Retype, without any change, the first line of the records and every line after it through the one containing "آنالوگ (986, 1706)".

#### Data for processing ####

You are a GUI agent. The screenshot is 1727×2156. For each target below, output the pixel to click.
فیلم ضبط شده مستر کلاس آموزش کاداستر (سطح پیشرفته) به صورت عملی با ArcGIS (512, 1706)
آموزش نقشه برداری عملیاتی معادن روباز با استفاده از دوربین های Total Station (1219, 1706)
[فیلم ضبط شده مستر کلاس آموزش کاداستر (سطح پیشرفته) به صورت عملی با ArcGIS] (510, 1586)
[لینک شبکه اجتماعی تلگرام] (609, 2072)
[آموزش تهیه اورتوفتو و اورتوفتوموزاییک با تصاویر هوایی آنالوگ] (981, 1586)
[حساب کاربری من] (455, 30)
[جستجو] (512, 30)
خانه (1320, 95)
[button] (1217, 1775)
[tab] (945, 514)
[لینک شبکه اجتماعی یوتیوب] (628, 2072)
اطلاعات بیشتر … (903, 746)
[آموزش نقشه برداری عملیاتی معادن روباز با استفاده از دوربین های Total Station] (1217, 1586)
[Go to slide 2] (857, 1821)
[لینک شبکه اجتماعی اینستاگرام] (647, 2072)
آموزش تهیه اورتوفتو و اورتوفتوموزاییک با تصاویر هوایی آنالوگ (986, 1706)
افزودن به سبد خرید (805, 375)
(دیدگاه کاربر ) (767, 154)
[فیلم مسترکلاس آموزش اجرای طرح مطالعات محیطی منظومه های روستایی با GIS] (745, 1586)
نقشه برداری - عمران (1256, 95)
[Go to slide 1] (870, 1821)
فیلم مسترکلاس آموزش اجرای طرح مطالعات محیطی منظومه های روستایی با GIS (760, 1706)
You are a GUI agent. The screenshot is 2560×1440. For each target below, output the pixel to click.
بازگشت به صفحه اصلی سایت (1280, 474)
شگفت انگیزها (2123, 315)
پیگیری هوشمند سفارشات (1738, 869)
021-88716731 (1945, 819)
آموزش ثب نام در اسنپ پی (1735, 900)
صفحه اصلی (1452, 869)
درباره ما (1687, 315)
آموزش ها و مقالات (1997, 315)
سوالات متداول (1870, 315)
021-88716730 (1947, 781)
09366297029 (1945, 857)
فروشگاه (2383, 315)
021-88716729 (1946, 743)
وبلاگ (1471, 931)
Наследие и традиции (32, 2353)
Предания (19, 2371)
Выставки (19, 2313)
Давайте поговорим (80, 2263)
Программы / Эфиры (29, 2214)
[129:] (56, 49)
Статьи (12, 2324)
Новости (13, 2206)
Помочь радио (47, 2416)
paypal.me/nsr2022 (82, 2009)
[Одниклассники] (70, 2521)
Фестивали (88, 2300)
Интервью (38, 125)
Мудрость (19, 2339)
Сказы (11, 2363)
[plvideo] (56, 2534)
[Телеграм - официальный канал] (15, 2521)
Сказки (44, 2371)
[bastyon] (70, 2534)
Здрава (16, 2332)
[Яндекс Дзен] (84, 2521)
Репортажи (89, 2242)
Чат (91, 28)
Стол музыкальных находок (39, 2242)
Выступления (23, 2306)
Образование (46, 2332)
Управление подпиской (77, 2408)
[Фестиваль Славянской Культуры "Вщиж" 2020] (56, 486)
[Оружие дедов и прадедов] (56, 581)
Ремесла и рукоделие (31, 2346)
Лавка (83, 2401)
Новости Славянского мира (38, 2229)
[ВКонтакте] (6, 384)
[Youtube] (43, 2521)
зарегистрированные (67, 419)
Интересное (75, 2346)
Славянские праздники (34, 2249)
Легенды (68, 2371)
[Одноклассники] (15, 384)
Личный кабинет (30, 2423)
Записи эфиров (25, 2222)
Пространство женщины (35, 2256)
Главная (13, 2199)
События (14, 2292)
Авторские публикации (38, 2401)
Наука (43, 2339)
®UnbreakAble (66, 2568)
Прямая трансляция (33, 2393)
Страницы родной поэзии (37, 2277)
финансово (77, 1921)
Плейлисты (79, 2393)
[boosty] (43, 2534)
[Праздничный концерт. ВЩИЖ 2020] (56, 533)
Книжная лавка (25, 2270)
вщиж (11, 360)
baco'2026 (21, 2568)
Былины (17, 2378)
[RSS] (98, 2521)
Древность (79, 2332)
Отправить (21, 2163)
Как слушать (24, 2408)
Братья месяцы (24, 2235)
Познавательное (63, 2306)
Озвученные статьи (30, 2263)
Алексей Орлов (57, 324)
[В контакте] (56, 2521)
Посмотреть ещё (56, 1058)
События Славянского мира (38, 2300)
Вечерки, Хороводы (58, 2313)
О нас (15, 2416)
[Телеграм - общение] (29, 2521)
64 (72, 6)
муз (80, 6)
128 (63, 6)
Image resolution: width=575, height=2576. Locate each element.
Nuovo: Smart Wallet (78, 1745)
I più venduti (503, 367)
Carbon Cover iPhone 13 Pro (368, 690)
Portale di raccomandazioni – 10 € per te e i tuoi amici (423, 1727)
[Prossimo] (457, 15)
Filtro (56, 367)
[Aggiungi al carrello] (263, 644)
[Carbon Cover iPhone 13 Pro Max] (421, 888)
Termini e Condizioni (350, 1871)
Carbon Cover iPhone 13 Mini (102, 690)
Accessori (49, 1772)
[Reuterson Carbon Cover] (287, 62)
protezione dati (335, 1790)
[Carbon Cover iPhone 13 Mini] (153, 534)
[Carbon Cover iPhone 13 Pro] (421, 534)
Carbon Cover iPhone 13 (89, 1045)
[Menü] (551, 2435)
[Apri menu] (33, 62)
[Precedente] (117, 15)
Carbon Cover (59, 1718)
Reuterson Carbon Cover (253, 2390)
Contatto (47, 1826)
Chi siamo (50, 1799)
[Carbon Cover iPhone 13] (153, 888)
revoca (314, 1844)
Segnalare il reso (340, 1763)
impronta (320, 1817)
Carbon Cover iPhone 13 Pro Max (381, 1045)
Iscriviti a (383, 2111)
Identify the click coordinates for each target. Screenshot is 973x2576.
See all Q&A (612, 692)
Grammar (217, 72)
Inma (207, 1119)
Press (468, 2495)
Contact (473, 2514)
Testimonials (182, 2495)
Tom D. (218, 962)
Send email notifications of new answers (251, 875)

####

* [Reply to the exercise]:
You are a GUI agent. The screenshot is 1727×2156. For each target below, output the pixel to click.
فیلم ضبط شده مستر کلاس آموزش کاداستر (سطح پیشرفته) به صورت عملی با ArcGIS (512, 1706)
آموزش نقشه برداری عملیاتی معادن روباز با استفاده از دوربین های Total Station (1219, 1706)
[فیلم ضبط شده مستر کلاس آموزش کاداستر (سطح پیشرفته) به صورت عملی با ArcGIS] (510, 1586)
[لینک شبکه اجتماعی تلگرام] (609, 2072)
[آموزش تهیه اورتوفتو و اورتوفتوموزاییک با تصاویر هوایی آنالوگ] (981, 1586)
[حساب کاربری من] (455, 30)
[جستجو] (512, 30)
خانه (1320, 95)
[button] (1217, 1775)
[tab] (945, 514)
[لینک شبکه اجتماعی یوتیوب] (628, 2072)
اطلاعات بیشتر … (903, 746)
[آموزش نقشه برداری عملیاتی معادن روباز با استفاده از دوربین های Total Station] (1217, 1586)
[Go to slide 2] (857, 1821)
[لینک شبکه اجتماعی اینستاگرام] (647, 2072)
آموزش تهیه اورتوفتو و اورتوفتوموزاییک با تصاویر هوایی آنالوگ (986, 1706)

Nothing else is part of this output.